The Crystal Turd
by Beau DashingtonE
Editors note: There’s apparently a lot of bad Star Wars books.
If I’m completely honest, I’m not really that into Star Wars. I’m more of a Star Trek kind of guy. But even as someone who doesn’t get into the Star Wars universe, its impossible not to notice it as a landmark on the pop cultural landscape. I haven’t really loved any of the twelve Star Wars movies that have been released in my life. And it is twelve, if you include Ewoks: the Battle for Endor, which I definitely do, since I watched it many times as a child. I think the main reason I was fascinated with it was the fact that I bore a striking resemblance to the lead character. In my childhood ignorance, I was unsure if they were a boy or a girl, thus leading me to ask questions about myself that I wasn’t equipped to answer then, and probably still am not now.
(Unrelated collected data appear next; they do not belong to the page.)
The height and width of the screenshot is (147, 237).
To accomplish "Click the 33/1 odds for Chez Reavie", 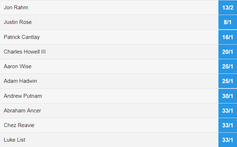I will [227, 125].
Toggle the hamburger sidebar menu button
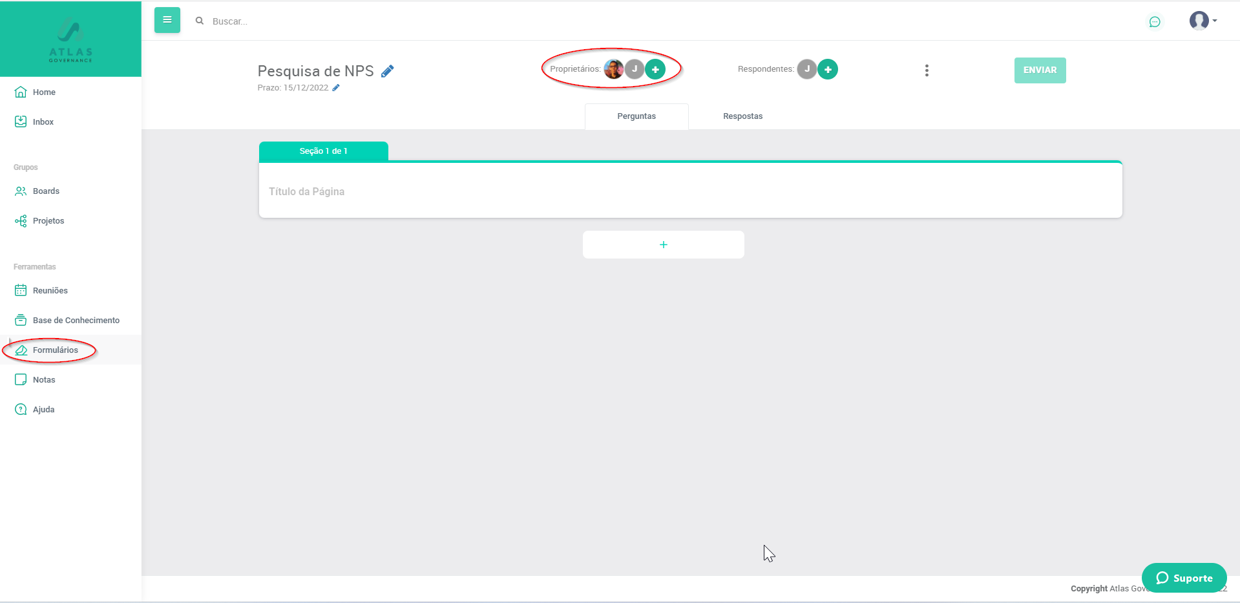Screen dimensions: 1240x603 click(167, 20)
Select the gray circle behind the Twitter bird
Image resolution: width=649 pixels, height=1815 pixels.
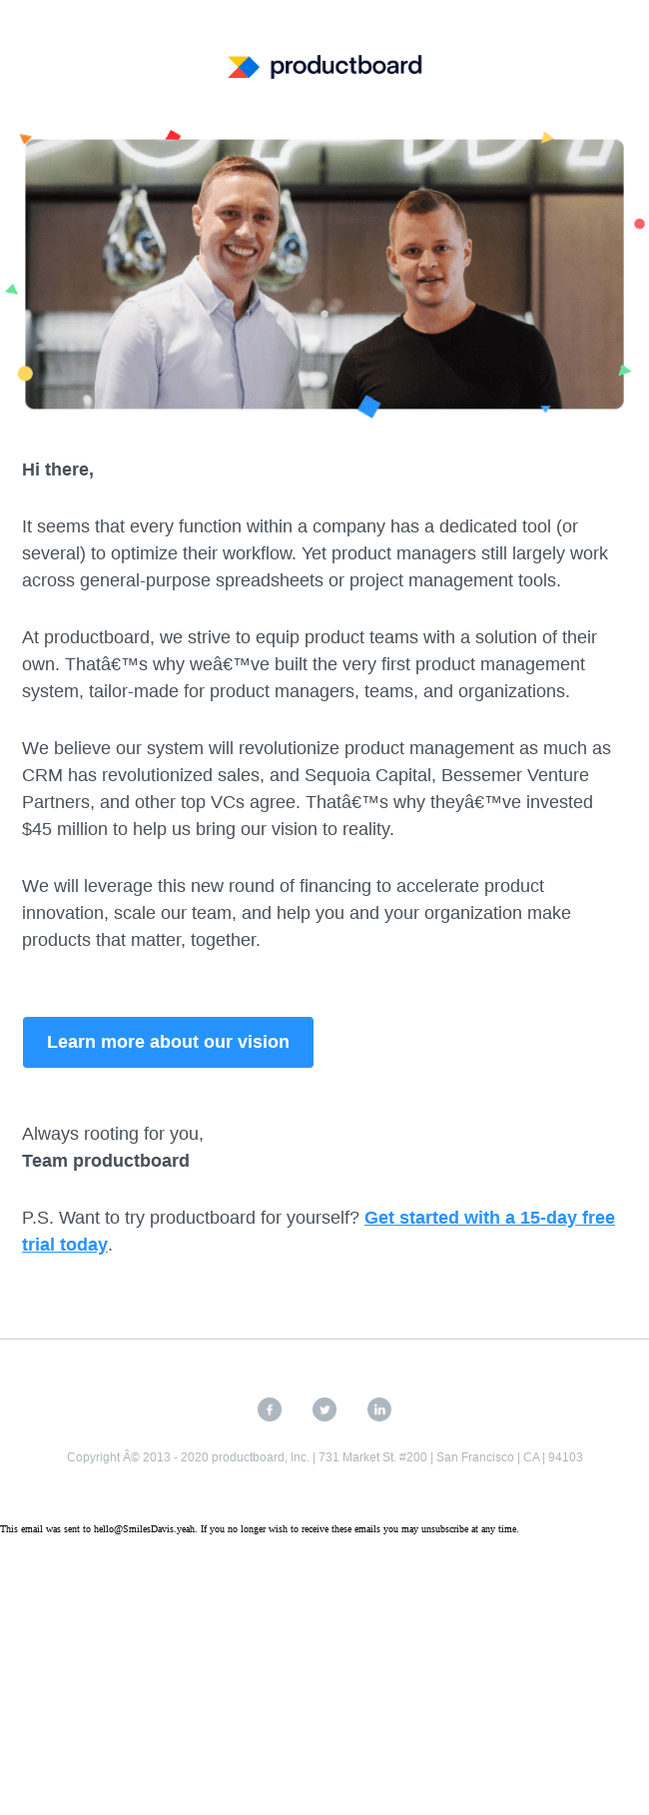point(325,1409)
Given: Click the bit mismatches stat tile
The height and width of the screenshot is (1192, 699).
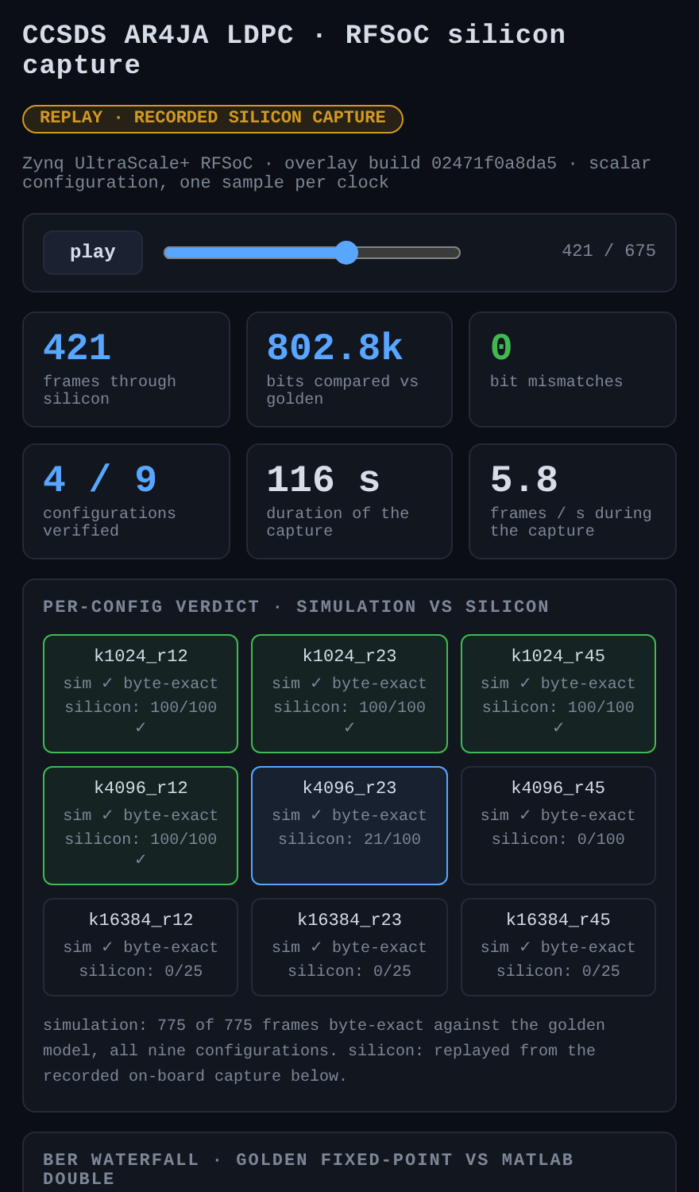Looking at the screenshot, I should (x=573, y=370).
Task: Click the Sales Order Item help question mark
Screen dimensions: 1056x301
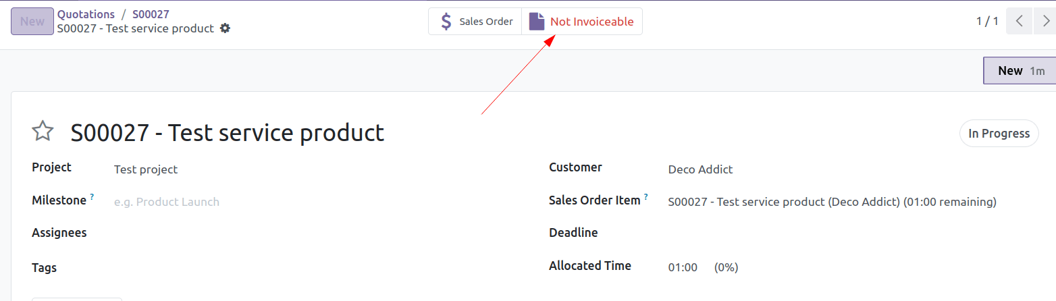Action: tap(646, 197)
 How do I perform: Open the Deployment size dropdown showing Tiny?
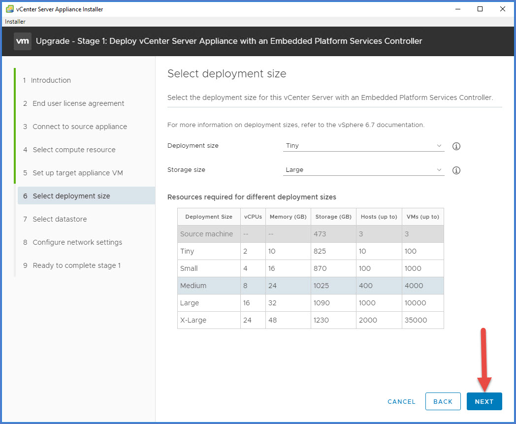pyautogui.click(x=364, y=146)
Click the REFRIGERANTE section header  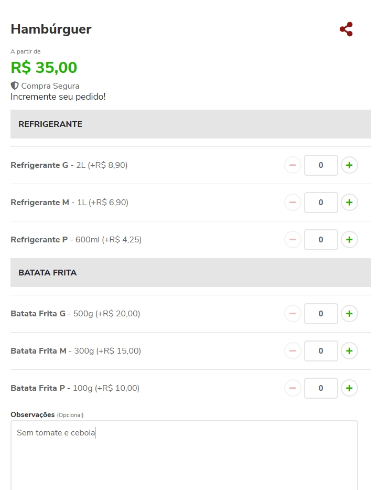point(190,124)
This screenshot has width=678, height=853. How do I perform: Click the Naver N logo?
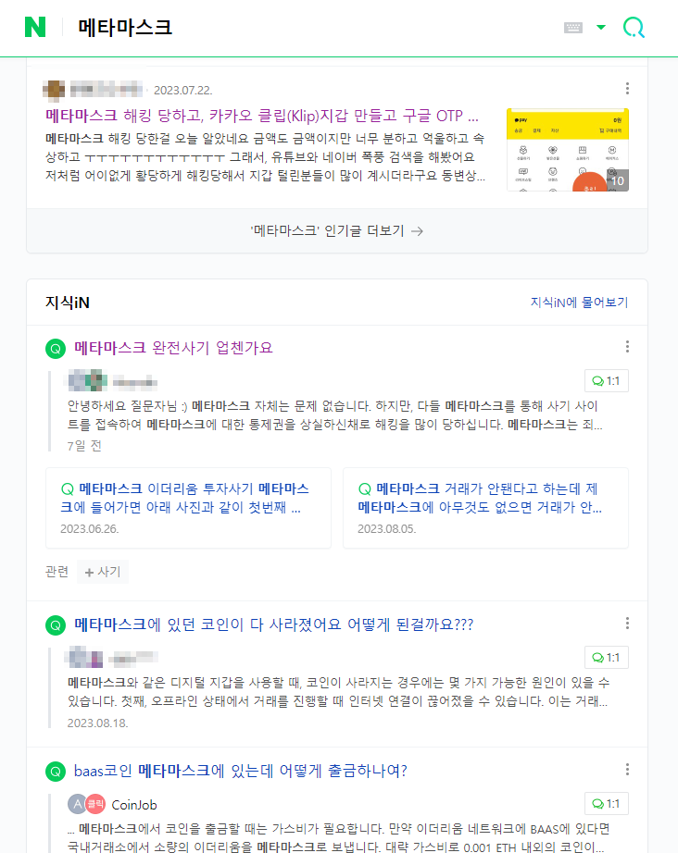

Moving on.
To me, the most fascinating thing about Star Wars is just that; the immense public fascination with Star Wars. Any lover of film and any pop culture historian would surely agree that the original trilogy were classics, but since then George Lucas and his heirs at Disney have produced a fairly consistent amount of tripe. Whether its A Star Wars Christmas, or Ewoks: The Battle of Endor, or The Phantom Menace, the franchise has produce some real turd nuggets. At the same time, the franchise continues to be a roaring success. The franchise was sold by George Lucas for $4billion USD in 2012, and it only took Disney 6 years to make the money back, through the media of films, but also merchandising, theme parks and even television. Like it or not, Star Wars is like sand; its course and rough and irritating and it gets everywhere.
Almost everyone is familiar with the movies, but perhaps you are only peripherally aware of the books. Depending on how you count, there are between 400 and 500 Star Wars novels. Prior to the sale of Star Wars to Disney, a whopping 381 books were produced, all considered canon, and all consistent within the same universe. With the stroke of a pen, Disney renamed them “Legends”, and removed their status as canon, starting a new line of “canon” literature that followed the plots of the sequel trilogy, of which there are already 80 or so entrants (with more coming at regular intervals). If you include all books that were not in either the old canon or the new, as well as all officially licensed books, you get well over a thousand books. Which really makes me wonder; has anyone actually read them all? According to the internet, the answer is no.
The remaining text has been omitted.